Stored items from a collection
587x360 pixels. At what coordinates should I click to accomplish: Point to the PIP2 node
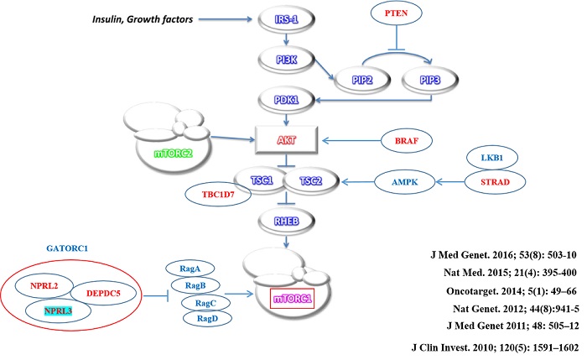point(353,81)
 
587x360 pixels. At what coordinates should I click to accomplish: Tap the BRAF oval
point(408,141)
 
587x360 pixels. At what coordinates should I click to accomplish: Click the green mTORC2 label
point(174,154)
--
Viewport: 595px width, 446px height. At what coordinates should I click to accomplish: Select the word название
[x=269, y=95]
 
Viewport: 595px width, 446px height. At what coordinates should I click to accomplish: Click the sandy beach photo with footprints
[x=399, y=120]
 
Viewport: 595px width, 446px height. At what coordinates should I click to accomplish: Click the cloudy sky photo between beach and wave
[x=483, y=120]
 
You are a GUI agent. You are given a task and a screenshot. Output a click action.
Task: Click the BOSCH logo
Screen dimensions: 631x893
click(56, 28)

## STATED EXERCISE
Rewrite the data starting at the line containing "photo with footprints" and ending at the line containing "click(56, 28)", rescaling every coordinate in the answers by 2.25 and rounding each result to a whole number, with halves rounded up. Reproduce the rest of those lines unchanged.

## RESULT OF THIS TASK
Viewport: 595px width, 446px height. At what coordinates should I click to accomplish: Click the sandy beach photo with footprints
[x=898, y=270]
 
Viewport: 595px width, 446px height. At what coordinates should I click to accomplish: Click the cloudy sky photo between beach and wave
[x=1087, y=270]
 
You are a GUI agent. You are given a task and a screenshot. Output a click action.
Task: Click the BOSCH logo
Screen dimensions: 631x893
click(126, 63)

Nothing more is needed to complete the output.